Work request: Find the "Screen dimensions: 699x1568" line in the records below and repeat it and every later line exactly, up to the last; do not include pictures.

Data entries:
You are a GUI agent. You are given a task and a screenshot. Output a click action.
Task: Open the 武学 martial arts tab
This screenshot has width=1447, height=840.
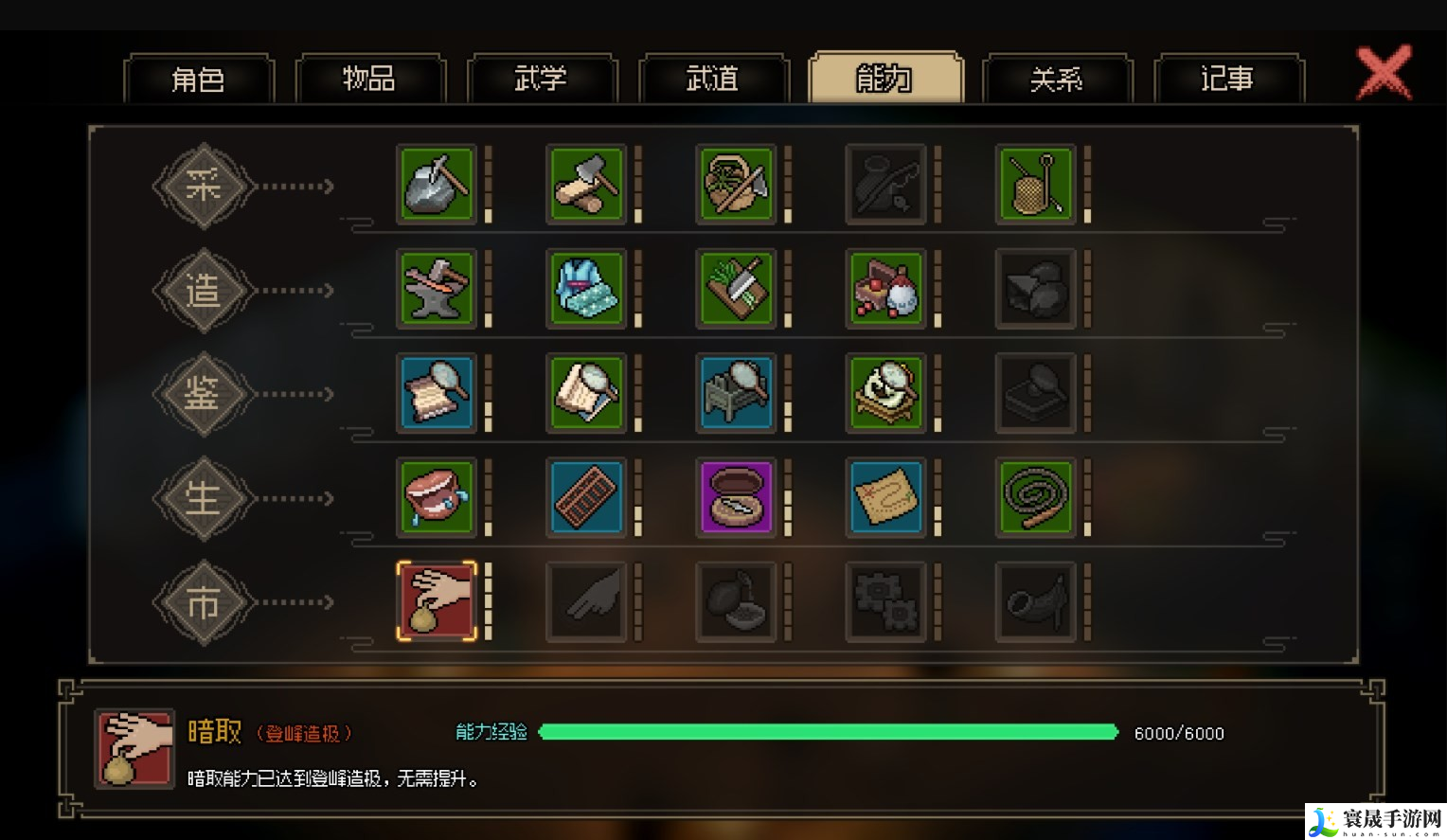(x=542, y=79)
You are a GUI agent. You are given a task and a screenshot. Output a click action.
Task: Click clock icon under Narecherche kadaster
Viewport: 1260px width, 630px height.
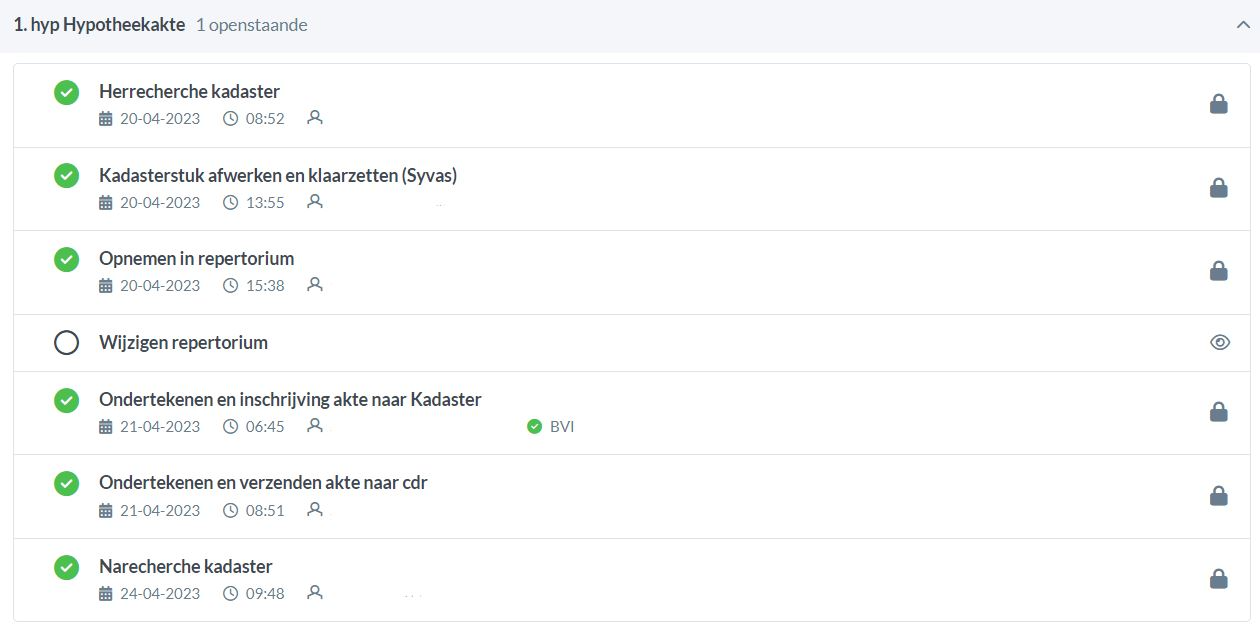[x=231, y=594]
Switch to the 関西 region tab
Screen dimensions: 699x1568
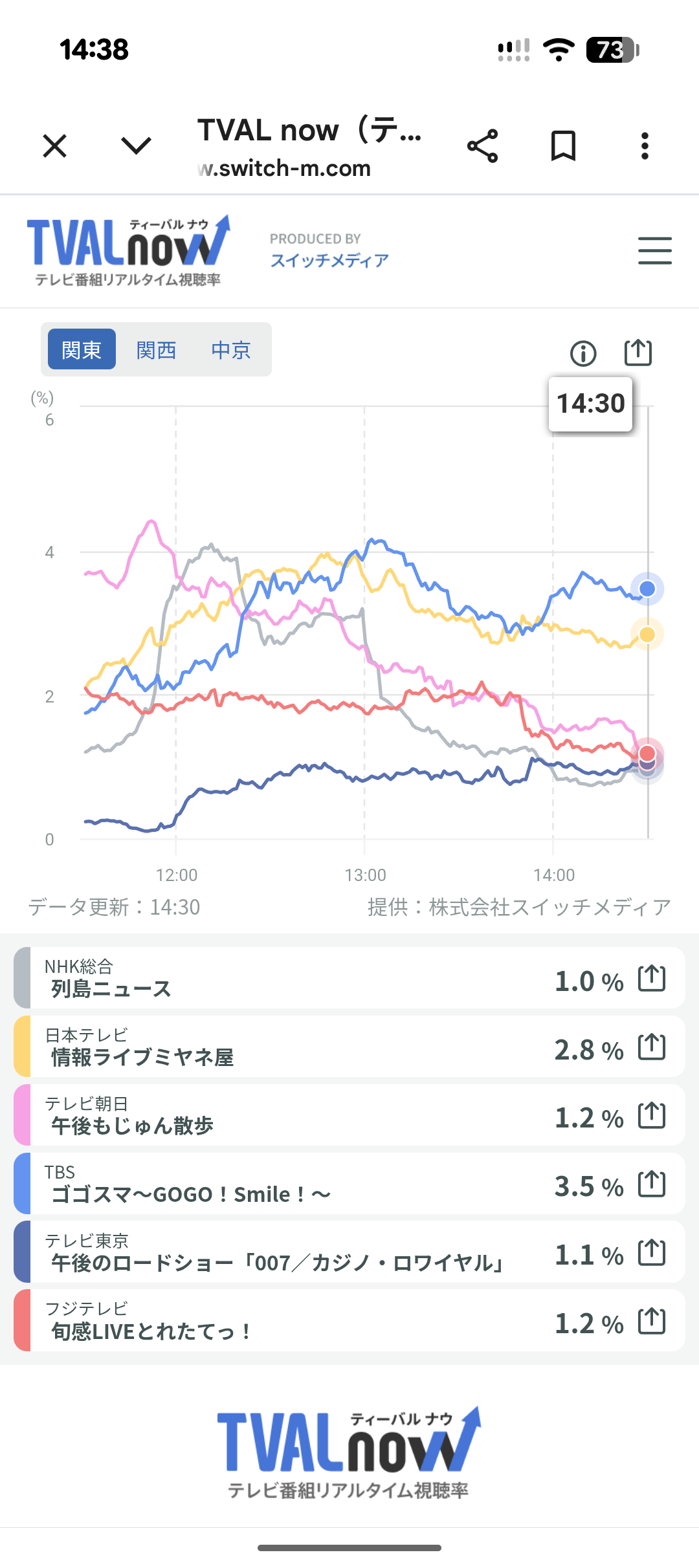click(x=156, y=349)
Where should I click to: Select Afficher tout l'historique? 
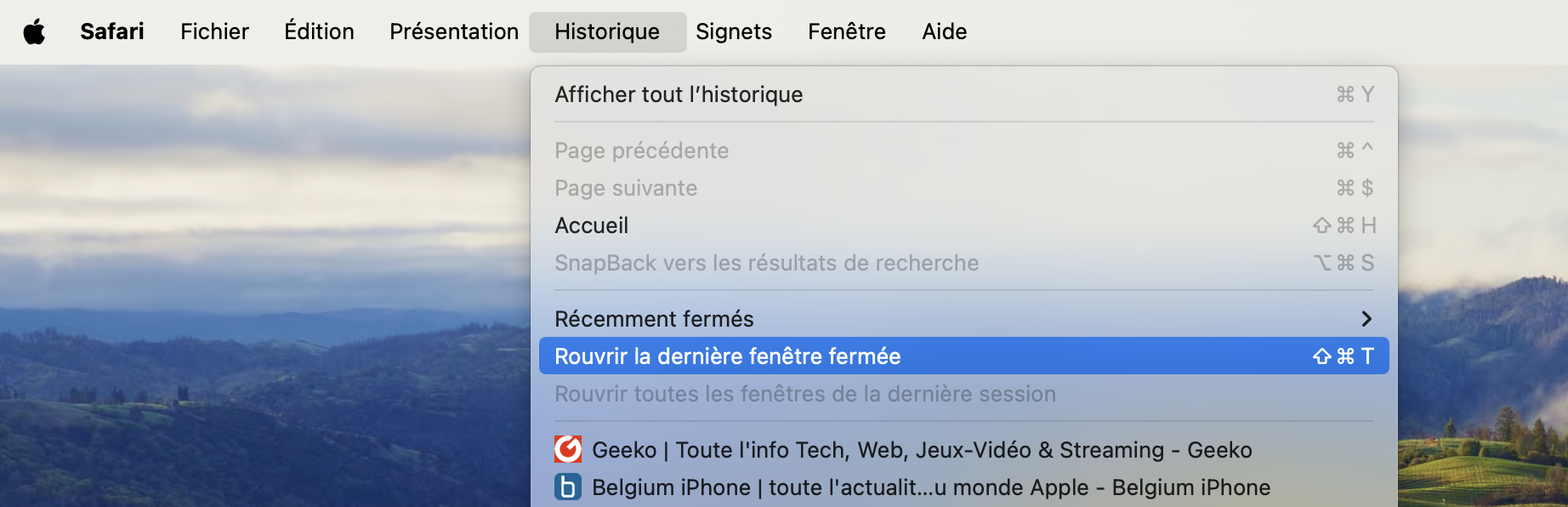tap(964, 94)
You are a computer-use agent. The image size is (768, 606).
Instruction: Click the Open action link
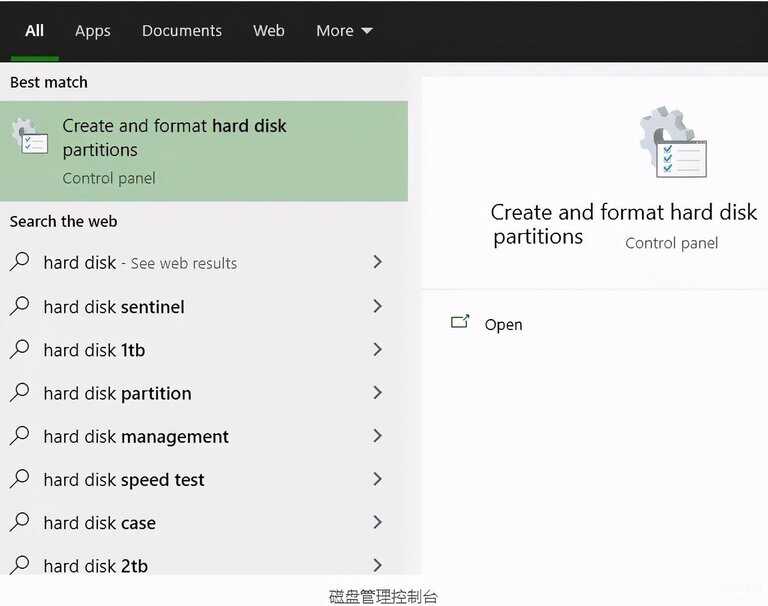coord(503,324)
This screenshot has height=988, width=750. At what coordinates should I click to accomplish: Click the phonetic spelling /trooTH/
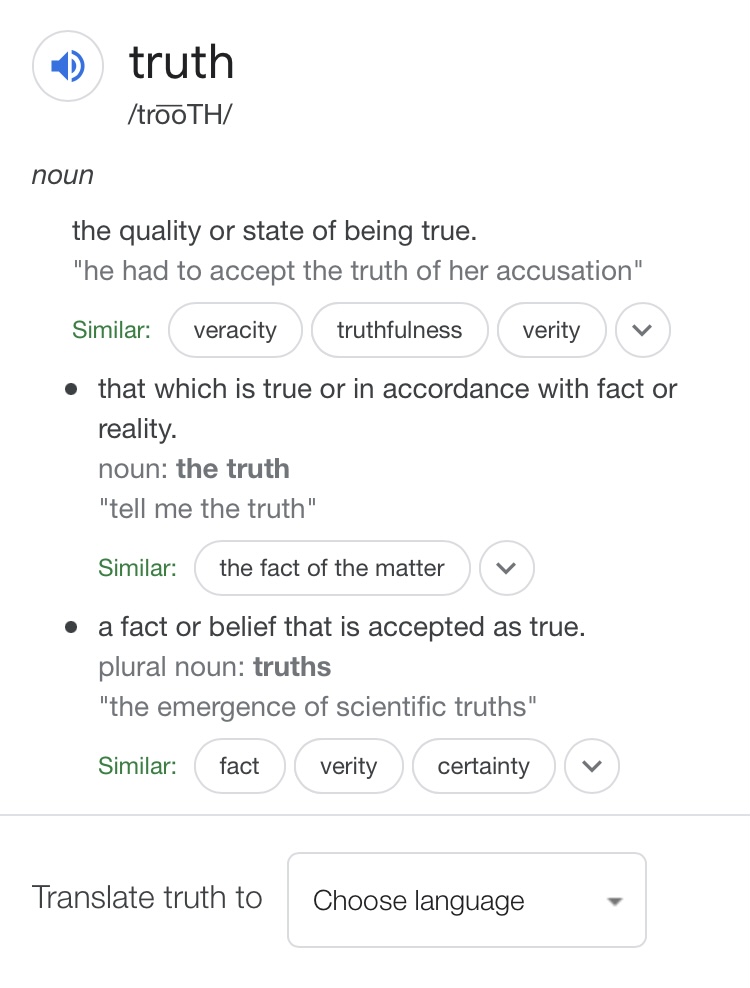pos(180,113)
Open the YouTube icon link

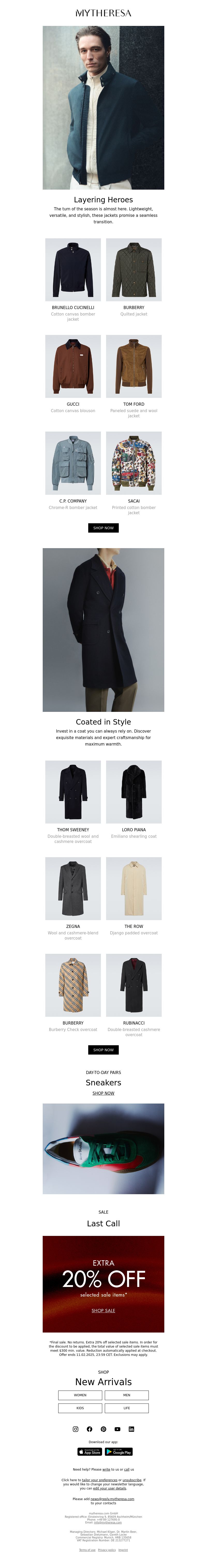point(117,1429)
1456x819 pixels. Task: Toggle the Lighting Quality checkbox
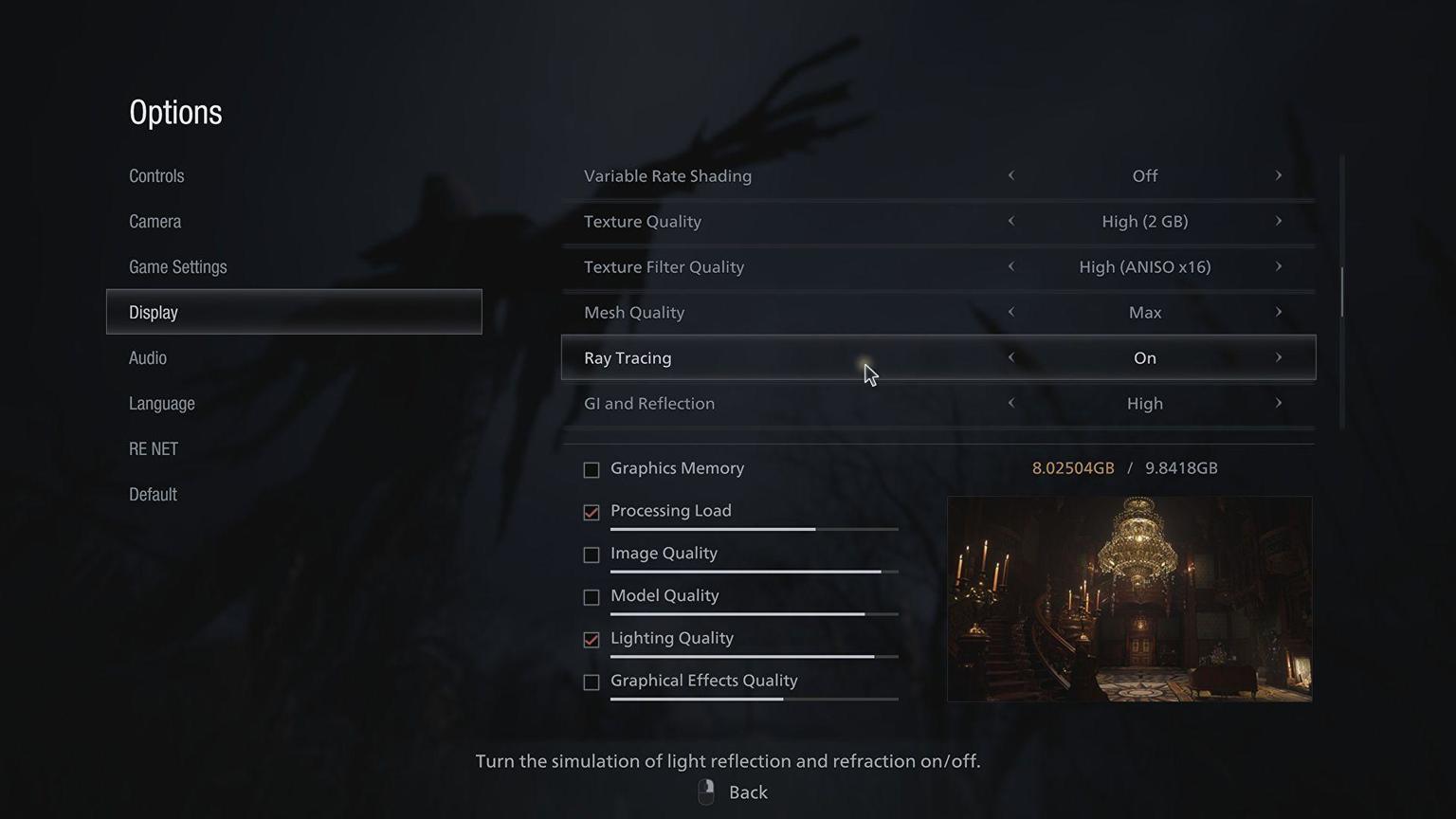[592, 640]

Task solution:
Screen dimensions: 699x1568
click(x=156, y=349)
Where should I click to: Select Afficher tout l'historique? 
tap(964, 94)
You are a computer-use agent. The image size is (768, 606).
Instruction: Click the Open action link
coord(503,324)
This screenshot has height=988, width=750. At what coordinates should I click to accomplish: Click the phonetic spelling /trooTH/
pos(180,113)
Open the YouTube icon link

point(117,1429)
1456x819 pixels. Task: Toggle the Lighting Quality checkbox
[592, 640]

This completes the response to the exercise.